Колбаски из дикого мяса. Солянка "Столичная". Бульон с овощами.
Белорыбица и стерлядь с шампиньонами. Барашек фаршированный. Утки, перепела, турачи на вертеле. Ассорти из овощей.
Парфе фруктовое, мороженое с персиком. Кофе, пирожное ассорти, фрукты".
* * *
"В честь Фиделя Кастро Рус. Куба. 27 июня 1972 года. Икра зернистая, кулебяка с вязигой. Семга в желе с креветками. Вырезка, слоенная телятиной. Салат, огурцы малосольные. Суп-- пюре из ск...(текст в блокноте прочесть не смог). Бульон с блинчиком. Шашлык из севрюги. Барашек жареный с овощами. Пломбир клюквенный. Кофе, чай, фрукты".
* * *
"В честь Его Превосходительства господина Генри А. Киссинджера. США. 21 января 1976 года. Икра зернистая, расстегаи. Миноги в горчичном соусе. Ассорти мясное. Овощи свежие. Суп-пюре из шампиньонов. Шашлык из осетрины. Ростбиф. Салат из апельсинов.
Кофе, чай, фрукты".
* * *
"В честь Их Величеств Короля Бельгийского Бодуэна и Королевы Фабиолы. 23 июня 1975 года. Икра зернистая, расстегаи. Ассорти рыбное. Куропатка ассорти с фруктами И брусникой. Салат. Суп-крем из белых грибов. Форель с шампиньонами. Филе индейки с печеными яблоками. Кофе, чай, фрукты".
* * *
"В честь Никсона дает Брежнев. 23 июня 1973 года. Икра зернистая. Масло. Кулебяка с грибами. Ассорти рыбное (крабы, устрицы, балык, семга, лосось, креветки). Закуска -- лесная быль (рябчики, куропатки, фазан, тетерев, перепела). Огурцы, помидоры свежие. Огурцы малосольные. Борщ с пампушкой. Солянка из осетрины. Севрюга с шампиньонами. Жаркое по-русски в горшочках. Мусс клубничный. Кофе, чай, фрукты, печенье".
***
Перенесемся теперь в наше время, во Дворец съездов, как известно, специально построенный на месте кремлевских церквей для проведения партийных форумов. А какой партийный форум без зажигательной партийной пьянки? На последнем этаже, поверх, так сказать, всех президиумов, огромной сцены с чудесами театральной техники, поверх зрительного зала, снабженного совершеннейшей акустикой и совершеннейшей системой наблюдения за зрителем, поверх вестибюлей, туалетов с итальянским и немецким фаянсом расположен огромный банкетный зал, способный вместить в себя весь партактив страны. Прошло чуть больше пятнадцати лет, и мы всех догнали. Попутно замечу, что обожаю иностранные слова из лексикона газет: "форум", "сенат", а теперь и слово "олигарх". Как латинизировались! Но догнали по чему? По задумке и качеству съестного.

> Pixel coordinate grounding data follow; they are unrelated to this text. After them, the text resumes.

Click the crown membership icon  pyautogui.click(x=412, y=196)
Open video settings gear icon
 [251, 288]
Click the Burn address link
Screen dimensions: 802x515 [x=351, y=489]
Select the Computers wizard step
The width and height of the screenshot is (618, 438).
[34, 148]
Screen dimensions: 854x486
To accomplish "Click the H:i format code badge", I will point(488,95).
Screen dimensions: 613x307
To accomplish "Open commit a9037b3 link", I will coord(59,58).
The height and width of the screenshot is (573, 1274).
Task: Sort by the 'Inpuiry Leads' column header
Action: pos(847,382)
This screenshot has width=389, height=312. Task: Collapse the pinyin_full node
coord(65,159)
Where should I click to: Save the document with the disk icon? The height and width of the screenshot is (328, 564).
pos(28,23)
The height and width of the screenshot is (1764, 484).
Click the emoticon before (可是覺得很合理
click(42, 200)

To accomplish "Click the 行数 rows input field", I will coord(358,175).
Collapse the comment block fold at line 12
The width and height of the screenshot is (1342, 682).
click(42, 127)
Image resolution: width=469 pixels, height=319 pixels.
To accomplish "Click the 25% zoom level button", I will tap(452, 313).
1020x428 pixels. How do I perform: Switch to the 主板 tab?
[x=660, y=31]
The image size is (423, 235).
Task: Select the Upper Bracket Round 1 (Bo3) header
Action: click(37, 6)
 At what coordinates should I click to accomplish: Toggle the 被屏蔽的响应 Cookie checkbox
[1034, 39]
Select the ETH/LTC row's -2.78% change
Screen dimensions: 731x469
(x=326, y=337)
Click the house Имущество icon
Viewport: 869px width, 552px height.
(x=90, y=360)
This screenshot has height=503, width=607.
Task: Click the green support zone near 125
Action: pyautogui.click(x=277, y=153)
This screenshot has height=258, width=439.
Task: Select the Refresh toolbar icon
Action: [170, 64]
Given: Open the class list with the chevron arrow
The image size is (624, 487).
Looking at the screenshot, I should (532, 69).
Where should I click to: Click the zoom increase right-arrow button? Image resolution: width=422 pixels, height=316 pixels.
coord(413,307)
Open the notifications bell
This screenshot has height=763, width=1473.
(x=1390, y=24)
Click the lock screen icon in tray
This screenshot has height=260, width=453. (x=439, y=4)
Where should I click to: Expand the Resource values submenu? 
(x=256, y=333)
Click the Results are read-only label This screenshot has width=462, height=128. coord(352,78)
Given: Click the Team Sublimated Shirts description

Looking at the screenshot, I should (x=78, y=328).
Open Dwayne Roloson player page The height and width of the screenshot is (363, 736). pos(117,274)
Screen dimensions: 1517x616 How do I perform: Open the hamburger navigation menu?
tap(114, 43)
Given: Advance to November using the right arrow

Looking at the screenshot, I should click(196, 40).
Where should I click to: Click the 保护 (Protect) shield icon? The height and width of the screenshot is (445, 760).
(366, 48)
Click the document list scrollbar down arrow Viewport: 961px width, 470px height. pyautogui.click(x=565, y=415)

В этом банкетном зале я бывал за свою жизнь неоднократно.. "Съезд" -- слово было святое. И любой съезд художников ли, писателей, даже коммунальщиков всегда был явлением государственным. А значит, вместе с людьми государственными, то есть коммунальщиками, художниками и писателями, шли служащие аппарата, то есть секретари, помощники, обслуживающий персонал. Для них это было святое, к этому они готовились по пять лет. В жизни у многих это был единственный шанс увидеть Георгиевский зал, Грановитую палату, кремлевские терема -- Дворец съездов, банкетный зал и парадные кремлевские апартаменты шли в комплекте. Никто и никогда не посягнул на это их здоровое демократическое право. Лучше было не дать билет на банкет народному художнику или писателю, нежели секретарше и референту аппарата. Я пишу об этом только потому, что не как действующее лицо, это пришло позднее, а именно как персонал и обслуга я очень рано впервые попал на кремлевский прием. А потом в той или иной роли бывал на них часто. Другими словами, у меня есть с чем и что сравнивать. Никогда в банкетном зале над Дворцом съездов не было такого изобилия, такой роскоши, такой вкуснятины, как при нынешнем режиме. Это ли не свидетельство процветания и достатка? Мы ведь русские такие: работать так работать, а веселиться так веселиться. Здесь нам никакие коммунисты не помеха.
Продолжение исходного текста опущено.